■ Exercise objective
Below are some records; reproduce every one of them exactly.

■ Entries shown
● ● ●
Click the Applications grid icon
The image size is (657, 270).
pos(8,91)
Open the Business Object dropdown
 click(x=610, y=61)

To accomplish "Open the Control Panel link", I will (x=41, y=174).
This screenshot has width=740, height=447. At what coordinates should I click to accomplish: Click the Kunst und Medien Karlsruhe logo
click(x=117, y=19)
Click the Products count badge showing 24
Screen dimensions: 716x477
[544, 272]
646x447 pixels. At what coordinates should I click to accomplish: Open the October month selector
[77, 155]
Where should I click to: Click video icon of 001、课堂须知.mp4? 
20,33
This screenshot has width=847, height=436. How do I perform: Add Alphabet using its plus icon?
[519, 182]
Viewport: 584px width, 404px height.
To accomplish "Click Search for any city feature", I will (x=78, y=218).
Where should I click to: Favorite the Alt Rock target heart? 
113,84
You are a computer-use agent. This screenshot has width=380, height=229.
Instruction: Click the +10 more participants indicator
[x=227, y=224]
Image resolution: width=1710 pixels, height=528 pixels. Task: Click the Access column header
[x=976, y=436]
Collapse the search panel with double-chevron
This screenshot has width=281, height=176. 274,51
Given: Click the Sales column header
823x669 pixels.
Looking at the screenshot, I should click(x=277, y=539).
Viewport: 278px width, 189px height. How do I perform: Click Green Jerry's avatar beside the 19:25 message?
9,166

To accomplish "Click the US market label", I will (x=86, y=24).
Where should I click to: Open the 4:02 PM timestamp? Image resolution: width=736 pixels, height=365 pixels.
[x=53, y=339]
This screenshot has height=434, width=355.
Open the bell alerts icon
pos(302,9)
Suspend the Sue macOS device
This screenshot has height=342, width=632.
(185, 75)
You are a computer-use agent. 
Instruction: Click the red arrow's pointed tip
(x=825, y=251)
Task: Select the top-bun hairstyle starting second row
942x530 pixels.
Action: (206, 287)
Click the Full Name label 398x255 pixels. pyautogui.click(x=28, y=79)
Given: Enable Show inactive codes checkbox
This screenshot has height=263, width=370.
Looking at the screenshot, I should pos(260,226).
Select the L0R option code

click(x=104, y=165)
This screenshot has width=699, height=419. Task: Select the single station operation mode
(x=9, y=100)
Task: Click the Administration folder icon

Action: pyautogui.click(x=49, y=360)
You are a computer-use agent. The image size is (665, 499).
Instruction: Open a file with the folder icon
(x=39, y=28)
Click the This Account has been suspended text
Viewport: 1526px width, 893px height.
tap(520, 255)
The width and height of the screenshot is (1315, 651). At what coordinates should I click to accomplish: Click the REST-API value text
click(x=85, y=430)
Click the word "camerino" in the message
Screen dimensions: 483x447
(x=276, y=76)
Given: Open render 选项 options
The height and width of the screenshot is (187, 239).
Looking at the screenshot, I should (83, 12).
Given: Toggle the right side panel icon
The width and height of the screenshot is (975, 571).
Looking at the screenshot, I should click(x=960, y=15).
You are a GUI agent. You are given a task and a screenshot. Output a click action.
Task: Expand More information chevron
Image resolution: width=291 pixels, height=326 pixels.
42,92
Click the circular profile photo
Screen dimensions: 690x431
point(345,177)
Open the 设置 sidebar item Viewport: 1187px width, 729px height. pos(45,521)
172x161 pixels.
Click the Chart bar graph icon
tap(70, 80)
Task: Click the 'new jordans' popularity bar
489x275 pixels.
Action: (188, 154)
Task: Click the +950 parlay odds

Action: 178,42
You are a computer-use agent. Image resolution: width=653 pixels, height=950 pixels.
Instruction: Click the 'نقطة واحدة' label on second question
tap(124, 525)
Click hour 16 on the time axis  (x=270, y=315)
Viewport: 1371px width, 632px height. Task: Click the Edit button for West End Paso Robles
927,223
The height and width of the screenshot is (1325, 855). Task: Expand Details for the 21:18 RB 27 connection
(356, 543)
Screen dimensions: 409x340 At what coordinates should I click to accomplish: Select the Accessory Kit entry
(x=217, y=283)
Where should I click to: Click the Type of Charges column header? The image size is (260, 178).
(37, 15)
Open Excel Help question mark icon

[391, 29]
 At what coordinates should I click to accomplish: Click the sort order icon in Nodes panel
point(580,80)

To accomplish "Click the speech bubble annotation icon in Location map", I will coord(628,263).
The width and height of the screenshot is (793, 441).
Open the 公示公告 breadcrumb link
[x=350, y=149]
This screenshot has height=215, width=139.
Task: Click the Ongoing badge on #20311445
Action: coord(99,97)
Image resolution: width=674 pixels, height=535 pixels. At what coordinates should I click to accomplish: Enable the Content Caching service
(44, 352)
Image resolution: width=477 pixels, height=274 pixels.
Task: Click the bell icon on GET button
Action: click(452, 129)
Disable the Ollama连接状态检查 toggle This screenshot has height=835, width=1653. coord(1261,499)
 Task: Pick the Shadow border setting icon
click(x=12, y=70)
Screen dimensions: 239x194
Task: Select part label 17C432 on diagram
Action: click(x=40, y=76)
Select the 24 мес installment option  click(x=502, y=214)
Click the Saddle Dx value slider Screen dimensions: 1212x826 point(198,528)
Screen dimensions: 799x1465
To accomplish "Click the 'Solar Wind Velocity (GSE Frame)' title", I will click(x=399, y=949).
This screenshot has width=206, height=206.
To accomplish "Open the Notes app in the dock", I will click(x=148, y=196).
● ● ●
■ Response to this exercise
Click the Applications grid icon
The image size is (657, 270).
pos(8,91)
Open the Business Object dropdown
 click(x=610, y=61)

To accomplish "Open the Control Panel link", I will (x=41, y=174).
This screenshot has width=740, height=447. At what coordinates should I click to accomplish: Click the Kunst und Medien Karlsruhe logo
click(x=117, y=19)
Click the Products count badge showing 24
Screen dimensions: 716x477
[544, 272]
646x447 pixels. At what coordinates should I click to accomplish: Open the October month selector
[77, 155]
Where should I click to: Click video icon of 001、课堂须知.mp4? 
20,33
This screenshot has width=847, height=436. How do I perform: Add Alphabet using its plus icon?
[519, 182]
Viewport: 584px width, 404px height.
To accomplish "Click Search for any city feature", I will (x=78, y=218).
Where should I click to: Favorite the Alt Rock target heart? 
113,84
You are a computer-use agent. This screenshot has width=380, height=229.
Instruction: Click the +10 more participants indicator
[x=227, y=224]
Image resolution: width=1710 pixels, height=528 pixels. Task: Click the Access column header
[x=976, y=436]
Collapse the search panel with double-chevron
This screenshot has width=281, height=176. 274,51
Given: Click the Sales column header
823x669 pixels.
Looking at the screenshot, I should click(x=277, y=539).
Viewport: 278px width, 189px height. How do I perform: Click Green Jerry's avatar beside the 19:25 message?
9,166

To accomplish "Click the US market label", I will (x=86, y=24).
Where should I click to: Open the 4:02 PM timestamp? Image resolution: width=736 pixels, height=365 pixels.
[x=53, y=339]
This screenshot has height=434, width=355.
Open the bell alerts icon
pos(302,9)
Suspend the Sue macOS device
This screenshot has height=342, width=632.
(185, 75)
You are a computer-use agent. 
Instruction: Click the red arrow's pointed tip
(x=825, y=251)
Task: Select the top-bun hairstyle starting second row
942x530 pixels.
Action: (206, 287)
Click the Full Name label 398x255 pixels. pyautogui.click(x=28, y=79)
Given: Enable Show inactive codes checkbox
This screenshot has height=263, width=370.
Looking at the screenshot, I should pos(260,226).
Select the L0R option code

click(x=104, y=165)
This screenshot has width=699, height=419. Task: Select the single station operation mode
(x=9, y=100)
Task: Click the Administration folder icon

Action: pyautogui.click(x=49, y=360)
You are a computer-use agent. The image size is (665, 499).
Instruction: Open a file with the folder icon
(x=39, y=28)
Click the This Account has been suspended text
Viewport: 1526px width, 893px height.
tap(520, 255)
The width and height of the screenshot is (1315, 651). At what coordinates should I click to accomplish: Click the REST-API value text
click(x=85, y=430)
Click the word "camerino" in the message
Screen dimensions: 483x447
(x=276, y=76)
Given: Open render 选项 options
The height and width of the screenshot is (187, 239).
Looking at the screenshot, I should (83, 12).
Given: Toggle the right side panel icon
The width and height of the screenshot is (975, 571).
Looking at the screenshot, I should click(x=960, y=15).
You are a GUI agent. You are given a task and a screenshot. Output a click action.
Task: Expand More information chevron
Image resolution: width=291 pixels, height=326 pixels.
42,92
Click the circular profile photo
Screen dimensions: 690x431
point(345,177)
Open the 设置 sidebar item Viewport: 1187px width, 729px height. pos(45,521)
172x161 pixels.
Click the Chart bar graph icon
tap(70, 80)
Task: Click the 'new jordans' popularity bar
489x275 pixels.
Action: (188, 154)
Task: Click the +950 parlay odds

Action: 178,42
You are a computer-use agent. Image resolution: width=653 pixels, height=950 pixels.
Instruction: Click the 'نقطة واحدة' label on second question
tap(124, 525)
Click hour 16 on the time axis  (x=270, y=315)
Viewport: 1371px width, 632px height. Task: Click the Edit button for West End Paso Robles
927,223
The height and width of the screenshot is (1325, 855). Task: Expand Details for the 21:18 RB 27 connection
(356, 543)
Screen dimensions: 409x340 At what coordinates should I click to accomplish: Select the Accessory Kit entry
(x=217, y=283)
Where should I click to: Click the Type of Charges column header? The image size is (260, 178).
(37, 15)
Open Excel Help question mark icon

[391, 29]
 At what coordinates should I click to accomplish: Click the sort order icon in Nodes panel
point(580,80)

To accomplish "Click the speech bubble annotation icon in Location map", I will coord(628,263).
The width and height of the screenshot is (793, 441).
Open the 公示公告 breadcrumb link
[x=350, y=149]
This screenshot has height=215, width=139.
Task: Click the Ongoing badge on #20311445
Action: coord(99,97)
Image resolution: width=674 pixels, height=535 pixels. At what coordinates should I click to accomplish: Enable the Content Caching service
(44, 352)
Image resolution: width=477 pixels, height=274 pixels.
Task: Click the bell icon on GET button
Action: click(452, 129)
Disable the Ollama连接状态检查 toggle This screenshot has height=835, width=1653. coord(1261,499)
 Task: Pick the Shadow border setting icon
click(x=12, y=70)
Screen dimensions: 239x194
Task: Select part label 17C432 on diagram
Action: click(x=40, y=76)
Select the 24 мес installment option  click(x=502, y=214)
Click the Saddle Dx value slider Screen dimensions: 1212x826 point(198,528)
Screen dimensions: 799x1465
To accomplish "Click the 'Solar Wind Velocity (GSE Frame)' title", I will click(x=399, y=949).
This screenshot has width=206, height=206.
To accomplish "Open the Notes app in the dock", I will click(x=148, y=196).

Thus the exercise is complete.